Jak podkreślili organizatorzy jubileuszowych uroczystości, z Legionowem związał się nie tylko sam Centkiewicz, ale i jego żona Alina. Po wojnie, na początku lat 50. do miasta powrócił Czesław Centkiewicz. Został tam zatrudniony na stanowisku kierownika działu radiometeorologicznego w odbudowanym Obserwatorium Meteorologicznym PIHM. Jego żona była radną miejską w Legionowie, mandat otrzymała jako reprezentantka ZNP. W okresie zamieszkiwania w Legionowie małżeństwo Centkiewiczów napisało wspólnie kilka książek, m.in. „Na podbój Arktyki”, „Radiostacja zamilkła”, „Znowu na Wyspie Niedźwiedziej”, „Arktyka kraj przyszłości".

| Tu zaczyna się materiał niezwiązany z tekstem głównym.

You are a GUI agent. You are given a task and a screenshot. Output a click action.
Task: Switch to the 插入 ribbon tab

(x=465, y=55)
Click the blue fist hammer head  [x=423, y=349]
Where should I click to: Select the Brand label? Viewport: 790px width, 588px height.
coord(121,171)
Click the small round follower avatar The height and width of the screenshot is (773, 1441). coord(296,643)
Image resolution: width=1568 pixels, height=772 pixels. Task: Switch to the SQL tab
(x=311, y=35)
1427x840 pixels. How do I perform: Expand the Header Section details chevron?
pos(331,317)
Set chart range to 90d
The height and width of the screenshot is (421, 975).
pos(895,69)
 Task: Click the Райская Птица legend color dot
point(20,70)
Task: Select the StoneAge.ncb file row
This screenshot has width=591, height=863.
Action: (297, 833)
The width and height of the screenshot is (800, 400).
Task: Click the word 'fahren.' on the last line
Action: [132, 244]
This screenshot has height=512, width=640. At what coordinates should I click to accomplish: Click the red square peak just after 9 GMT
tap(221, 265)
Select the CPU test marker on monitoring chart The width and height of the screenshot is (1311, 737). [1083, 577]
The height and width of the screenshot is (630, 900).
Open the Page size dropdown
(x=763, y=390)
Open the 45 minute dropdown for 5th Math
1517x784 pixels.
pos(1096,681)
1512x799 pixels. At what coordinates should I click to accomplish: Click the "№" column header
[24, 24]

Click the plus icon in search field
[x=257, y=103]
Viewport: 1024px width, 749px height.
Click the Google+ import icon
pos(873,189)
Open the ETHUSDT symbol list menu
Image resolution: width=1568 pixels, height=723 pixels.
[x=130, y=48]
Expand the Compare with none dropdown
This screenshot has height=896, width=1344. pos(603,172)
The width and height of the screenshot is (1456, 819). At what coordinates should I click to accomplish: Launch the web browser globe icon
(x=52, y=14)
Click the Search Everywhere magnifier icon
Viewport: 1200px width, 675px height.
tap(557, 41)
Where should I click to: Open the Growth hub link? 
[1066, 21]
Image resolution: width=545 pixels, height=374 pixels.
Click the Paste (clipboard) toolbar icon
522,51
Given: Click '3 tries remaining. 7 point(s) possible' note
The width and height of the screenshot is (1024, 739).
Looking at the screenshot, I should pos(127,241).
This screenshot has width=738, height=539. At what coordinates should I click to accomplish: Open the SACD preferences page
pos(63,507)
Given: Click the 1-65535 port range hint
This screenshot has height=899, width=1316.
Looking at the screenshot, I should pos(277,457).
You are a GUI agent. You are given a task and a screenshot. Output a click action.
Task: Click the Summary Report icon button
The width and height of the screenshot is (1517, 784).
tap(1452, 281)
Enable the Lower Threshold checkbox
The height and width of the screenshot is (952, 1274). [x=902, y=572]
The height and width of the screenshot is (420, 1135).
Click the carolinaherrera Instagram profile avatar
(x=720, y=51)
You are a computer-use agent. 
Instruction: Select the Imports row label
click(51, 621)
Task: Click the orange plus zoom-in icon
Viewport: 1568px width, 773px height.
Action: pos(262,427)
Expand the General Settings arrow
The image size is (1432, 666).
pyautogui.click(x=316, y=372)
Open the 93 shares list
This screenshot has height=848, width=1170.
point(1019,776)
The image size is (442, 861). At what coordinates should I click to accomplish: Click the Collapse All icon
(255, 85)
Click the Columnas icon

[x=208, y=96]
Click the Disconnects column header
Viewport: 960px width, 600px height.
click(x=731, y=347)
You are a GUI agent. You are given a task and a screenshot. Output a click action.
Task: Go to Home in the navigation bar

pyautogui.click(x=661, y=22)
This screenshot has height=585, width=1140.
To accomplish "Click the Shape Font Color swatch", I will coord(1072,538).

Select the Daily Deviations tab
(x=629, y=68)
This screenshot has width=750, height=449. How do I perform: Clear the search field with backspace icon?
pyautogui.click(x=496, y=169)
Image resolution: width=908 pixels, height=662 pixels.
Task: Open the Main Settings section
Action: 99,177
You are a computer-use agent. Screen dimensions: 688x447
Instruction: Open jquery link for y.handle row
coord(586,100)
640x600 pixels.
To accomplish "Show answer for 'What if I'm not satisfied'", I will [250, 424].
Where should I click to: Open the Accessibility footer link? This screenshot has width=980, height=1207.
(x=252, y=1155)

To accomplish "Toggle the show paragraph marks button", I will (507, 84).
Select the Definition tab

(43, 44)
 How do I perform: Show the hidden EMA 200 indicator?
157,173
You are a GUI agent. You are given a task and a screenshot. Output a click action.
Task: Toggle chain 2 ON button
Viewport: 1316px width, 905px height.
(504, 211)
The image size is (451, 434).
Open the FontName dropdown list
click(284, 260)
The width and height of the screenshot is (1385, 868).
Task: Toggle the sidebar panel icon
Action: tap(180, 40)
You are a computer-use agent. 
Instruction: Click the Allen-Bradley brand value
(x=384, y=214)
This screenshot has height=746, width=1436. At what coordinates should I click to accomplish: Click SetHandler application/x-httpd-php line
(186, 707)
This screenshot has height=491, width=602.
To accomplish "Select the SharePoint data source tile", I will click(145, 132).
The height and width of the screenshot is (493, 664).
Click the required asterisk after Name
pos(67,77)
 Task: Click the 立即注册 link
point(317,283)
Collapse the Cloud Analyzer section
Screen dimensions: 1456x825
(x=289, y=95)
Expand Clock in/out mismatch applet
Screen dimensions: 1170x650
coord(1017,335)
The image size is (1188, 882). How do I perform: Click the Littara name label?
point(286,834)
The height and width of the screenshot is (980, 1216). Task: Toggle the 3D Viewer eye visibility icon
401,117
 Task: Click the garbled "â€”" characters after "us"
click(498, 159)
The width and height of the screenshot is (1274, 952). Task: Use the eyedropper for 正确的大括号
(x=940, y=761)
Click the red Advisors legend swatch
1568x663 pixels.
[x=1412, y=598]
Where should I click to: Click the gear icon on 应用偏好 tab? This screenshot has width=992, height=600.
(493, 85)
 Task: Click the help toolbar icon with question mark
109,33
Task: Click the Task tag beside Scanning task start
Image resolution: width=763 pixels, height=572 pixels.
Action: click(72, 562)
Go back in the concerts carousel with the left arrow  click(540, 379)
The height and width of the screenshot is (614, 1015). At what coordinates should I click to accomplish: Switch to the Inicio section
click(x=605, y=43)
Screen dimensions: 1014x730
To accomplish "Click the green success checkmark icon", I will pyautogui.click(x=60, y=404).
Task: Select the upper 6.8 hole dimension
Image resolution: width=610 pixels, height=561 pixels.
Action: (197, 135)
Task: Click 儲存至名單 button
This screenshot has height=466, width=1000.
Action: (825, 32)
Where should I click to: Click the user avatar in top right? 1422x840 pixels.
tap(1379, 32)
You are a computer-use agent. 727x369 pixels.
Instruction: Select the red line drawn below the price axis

Oprócz środowych uroczystości w ramach obchodów rocznicy przewidziano jeszcze m.in. konferencje historyczno-wspomnieniową i popularno-naukową, które odbędą się 29 września w legionowskim ratuszu, oraz wystawę stałą "W krainie lodu i książek - rzecz o Alinie i Czesławie Centkiewiczach". Ekspozycja zostanie otwarta 7 października w Muzeum Historycznym w Legionowie, otwarciu będzie towarzyszyć pokaz zdjęć Doroty Kidawy z Wyspy Niedźwiedziej i prezentacja zdjęć archiwalnych.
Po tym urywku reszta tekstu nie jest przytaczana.